Here’s thing

Somebody on DeviantART remarked on the differences between pop culture werewolves and folklore werewolves. Based on what I’ve read, actually at some point or another (and even today in other places) both lycanthropy and vampirism/cannibalism/rabies were forms of witchcraft and thus were counted as such.

There’s an essay on Wuli witchcraft, which takes place in Cameroon where the wizard would turn into a dog (a domesticated wolf) and drink its victim’s blood though that’s one of the guises it takes on in addition to a leopard and owl. Among the Baka Pygmies, there’s a folktale where the first wizard was apparently a rabid dog.

That rabid dogs were sometimes thought to be bewitched in both contemporary Cameroon and Early Modern France (its future coloniser). A Ghanaian wizard used his dogs to attack a footballer (I’m not making this up) and there’s also mention of dogs being used in occult practises and rituals in Cameroon.

In fact both wolves and dogs were both guises taken by either sorcerers or demons. So it’s not just cats but also their canine counterparts and according to a few sources, dogs actually outnumbered cats in Scottish and English witchcraft reports. Dogs were also connected to vampirism and probably still is especially when it comes to the aswang, a vampire that turns into such.
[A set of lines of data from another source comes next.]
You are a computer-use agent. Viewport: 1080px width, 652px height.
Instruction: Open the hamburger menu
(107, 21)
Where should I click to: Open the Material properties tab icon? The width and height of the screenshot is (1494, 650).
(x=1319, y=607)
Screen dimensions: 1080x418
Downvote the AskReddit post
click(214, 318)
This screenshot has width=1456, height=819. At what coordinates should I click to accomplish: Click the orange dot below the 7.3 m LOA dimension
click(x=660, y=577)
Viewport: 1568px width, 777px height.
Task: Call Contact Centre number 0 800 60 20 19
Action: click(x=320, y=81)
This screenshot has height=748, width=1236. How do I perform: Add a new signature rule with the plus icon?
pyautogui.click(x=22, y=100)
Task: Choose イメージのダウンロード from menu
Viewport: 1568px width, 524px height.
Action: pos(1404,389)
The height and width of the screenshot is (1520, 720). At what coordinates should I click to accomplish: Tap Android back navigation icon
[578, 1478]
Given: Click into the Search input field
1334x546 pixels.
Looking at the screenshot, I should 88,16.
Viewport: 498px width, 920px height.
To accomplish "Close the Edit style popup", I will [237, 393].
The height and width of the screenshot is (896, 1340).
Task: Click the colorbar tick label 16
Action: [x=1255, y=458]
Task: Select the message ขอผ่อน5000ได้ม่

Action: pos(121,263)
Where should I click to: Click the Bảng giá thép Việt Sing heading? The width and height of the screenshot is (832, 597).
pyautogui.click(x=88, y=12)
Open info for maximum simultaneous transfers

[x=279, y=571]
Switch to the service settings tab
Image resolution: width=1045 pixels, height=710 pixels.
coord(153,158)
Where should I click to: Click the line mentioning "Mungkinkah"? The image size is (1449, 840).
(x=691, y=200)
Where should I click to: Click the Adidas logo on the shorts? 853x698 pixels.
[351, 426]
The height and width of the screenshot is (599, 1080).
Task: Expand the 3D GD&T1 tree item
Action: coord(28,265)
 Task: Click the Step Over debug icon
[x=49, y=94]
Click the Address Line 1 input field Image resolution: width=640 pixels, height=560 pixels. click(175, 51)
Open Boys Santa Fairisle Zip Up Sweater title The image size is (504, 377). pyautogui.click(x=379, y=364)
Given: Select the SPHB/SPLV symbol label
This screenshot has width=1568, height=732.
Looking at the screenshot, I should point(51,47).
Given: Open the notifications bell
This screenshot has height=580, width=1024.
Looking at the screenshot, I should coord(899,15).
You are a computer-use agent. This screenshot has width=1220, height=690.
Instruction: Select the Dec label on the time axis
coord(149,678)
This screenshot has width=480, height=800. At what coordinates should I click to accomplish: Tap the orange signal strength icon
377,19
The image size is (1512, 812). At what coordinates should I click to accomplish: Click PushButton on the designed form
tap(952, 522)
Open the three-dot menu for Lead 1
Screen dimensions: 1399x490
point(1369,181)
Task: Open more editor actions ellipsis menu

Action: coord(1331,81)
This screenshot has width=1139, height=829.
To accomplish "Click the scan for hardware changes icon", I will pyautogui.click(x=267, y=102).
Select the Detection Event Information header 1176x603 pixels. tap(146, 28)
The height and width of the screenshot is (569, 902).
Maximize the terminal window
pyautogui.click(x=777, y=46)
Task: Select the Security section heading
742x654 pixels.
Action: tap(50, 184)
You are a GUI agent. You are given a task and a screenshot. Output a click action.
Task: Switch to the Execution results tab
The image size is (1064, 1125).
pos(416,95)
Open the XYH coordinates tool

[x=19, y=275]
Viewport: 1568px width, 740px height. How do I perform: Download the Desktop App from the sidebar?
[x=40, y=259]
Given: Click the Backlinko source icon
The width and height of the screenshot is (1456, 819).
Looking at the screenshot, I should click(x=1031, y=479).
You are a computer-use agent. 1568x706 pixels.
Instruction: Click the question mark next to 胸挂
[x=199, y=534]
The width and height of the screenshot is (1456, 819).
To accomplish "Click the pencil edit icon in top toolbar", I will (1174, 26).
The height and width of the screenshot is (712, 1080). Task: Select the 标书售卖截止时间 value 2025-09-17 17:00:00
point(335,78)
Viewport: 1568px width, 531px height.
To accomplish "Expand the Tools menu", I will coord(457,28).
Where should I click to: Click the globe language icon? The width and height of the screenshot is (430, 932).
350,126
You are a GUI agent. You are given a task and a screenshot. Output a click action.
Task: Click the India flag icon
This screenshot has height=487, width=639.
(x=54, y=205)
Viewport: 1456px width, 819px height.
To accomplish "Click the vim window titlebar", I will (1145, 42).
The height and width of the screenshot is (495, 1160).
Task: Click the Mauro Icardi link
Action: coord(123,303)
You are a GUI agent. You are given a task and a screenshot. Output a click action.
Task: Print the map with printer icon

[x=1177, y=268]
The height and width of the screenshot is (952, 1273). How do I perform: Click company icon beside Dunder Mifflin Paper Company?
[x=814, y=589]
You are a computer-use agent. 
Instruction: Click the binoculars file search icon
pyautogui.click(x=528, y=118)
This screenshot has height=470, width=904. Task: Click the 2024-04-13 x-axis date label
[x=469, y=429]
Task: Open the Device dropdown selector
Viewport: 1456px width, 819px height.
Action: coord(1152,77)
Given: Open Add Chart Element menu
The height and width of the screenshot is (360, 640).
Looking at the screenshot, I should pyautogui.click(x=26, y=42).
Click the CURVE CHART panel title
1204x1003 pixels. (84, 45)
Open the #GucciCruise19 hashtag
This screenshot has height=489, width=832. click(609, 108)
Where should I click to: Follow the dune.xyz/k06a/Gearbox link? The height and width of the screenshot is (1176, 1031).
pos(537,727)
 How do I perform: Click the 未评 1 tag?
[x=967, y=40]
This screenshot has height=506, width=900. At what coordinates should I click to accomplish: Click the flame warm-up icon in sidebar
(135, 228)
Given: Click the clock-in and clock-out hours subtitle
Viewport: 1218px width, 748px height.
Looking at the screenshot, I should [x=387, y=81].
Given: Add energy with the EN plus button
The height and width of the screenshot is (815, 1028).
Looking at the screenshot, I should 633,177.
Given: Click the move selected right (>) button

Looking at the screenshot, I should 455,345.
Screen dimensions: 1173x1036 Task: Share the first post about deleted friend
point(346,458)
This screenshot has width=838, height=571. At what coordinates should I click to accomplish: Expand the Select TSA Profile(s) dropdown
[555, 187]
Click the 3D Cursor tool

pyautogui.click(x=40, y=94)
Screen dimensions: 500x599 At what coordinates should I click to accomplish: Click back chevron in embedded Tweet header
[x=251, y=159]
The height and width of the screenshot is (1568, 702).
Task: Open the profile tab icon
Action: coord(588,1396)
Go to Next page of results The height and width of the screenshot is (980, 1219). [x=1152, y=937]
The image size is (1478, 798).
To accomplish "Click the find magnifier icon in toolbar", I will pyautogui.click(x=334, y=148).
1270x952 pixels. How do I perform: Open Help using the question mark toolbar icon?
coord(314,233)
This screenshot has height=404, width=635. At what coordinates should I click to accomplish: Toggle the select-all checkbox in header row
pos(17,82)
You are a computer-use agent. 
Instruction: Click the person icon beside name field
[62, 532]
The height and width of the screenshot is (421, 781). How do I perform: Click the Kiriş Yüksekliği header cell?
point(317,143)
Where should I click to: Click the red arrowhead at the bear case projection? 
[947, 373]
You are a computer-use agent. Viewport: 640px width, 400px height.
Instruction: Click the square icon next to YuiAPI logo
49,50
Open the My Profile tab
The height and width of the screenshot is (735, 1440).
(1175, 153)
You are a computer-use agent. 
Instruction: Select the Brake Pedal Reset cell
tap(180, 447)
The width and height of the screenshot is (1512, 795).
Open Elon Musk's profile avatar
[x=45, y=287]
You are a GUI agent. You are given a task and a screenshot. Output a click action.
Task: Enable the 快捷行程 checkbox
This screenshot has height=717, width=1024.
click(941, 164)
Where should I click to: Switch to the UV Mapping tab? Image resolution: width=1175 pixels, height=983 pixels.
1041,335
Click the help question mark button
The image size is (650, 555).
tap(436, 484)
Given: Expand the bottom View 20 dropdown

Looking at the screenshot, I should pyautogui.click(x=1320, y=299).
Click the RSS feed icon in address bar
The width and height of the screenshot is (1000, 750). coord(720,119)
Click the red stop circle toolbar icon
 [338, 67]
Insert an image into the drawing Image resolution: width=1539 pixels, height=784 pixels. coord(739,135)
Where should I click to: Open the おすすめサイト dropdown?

Besides I recall somewhere in Armenia where dogs and vampirism/vampires are strongly linked. Then there’s also the belief in the Devil turning into a black dog though it would’ve been stronger before. And the Devil prefigures in ‘black masses’ as a dog with witches turning into the same. Elizabeth Bathory wasn’t just accused of vampirism but also lycanthropy and witchcraft.

So it all goes back to what I’m saying and that cats are far from the only witchcraft animals around.